EXERCISE BRIEF | Pull from the data below each line where the word "Open" occurs, and copy it.

GIVEN RECORDS |
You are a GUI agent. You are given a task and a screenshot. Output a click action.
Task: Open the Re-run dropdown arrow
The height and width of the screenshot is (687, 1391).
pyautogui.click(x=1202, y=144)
...
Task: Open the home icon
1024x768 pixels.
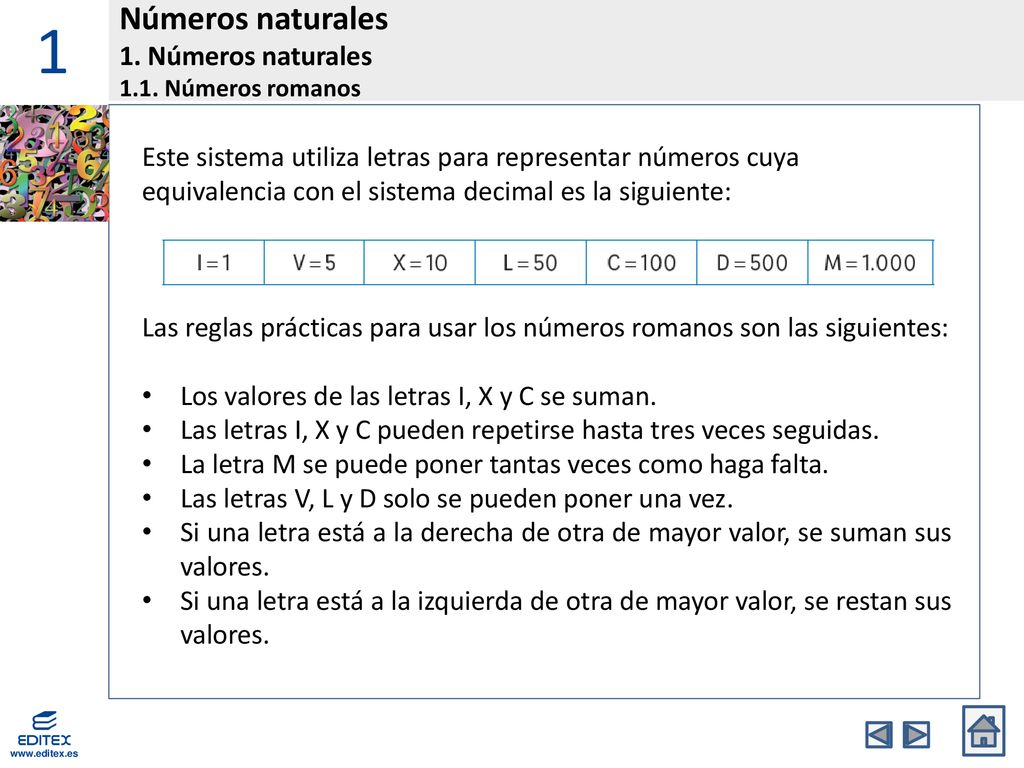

RESPONSE FOR THIS EXERCISE |
Task: Open the Re-run dropdown arrow
Task: Open the home icon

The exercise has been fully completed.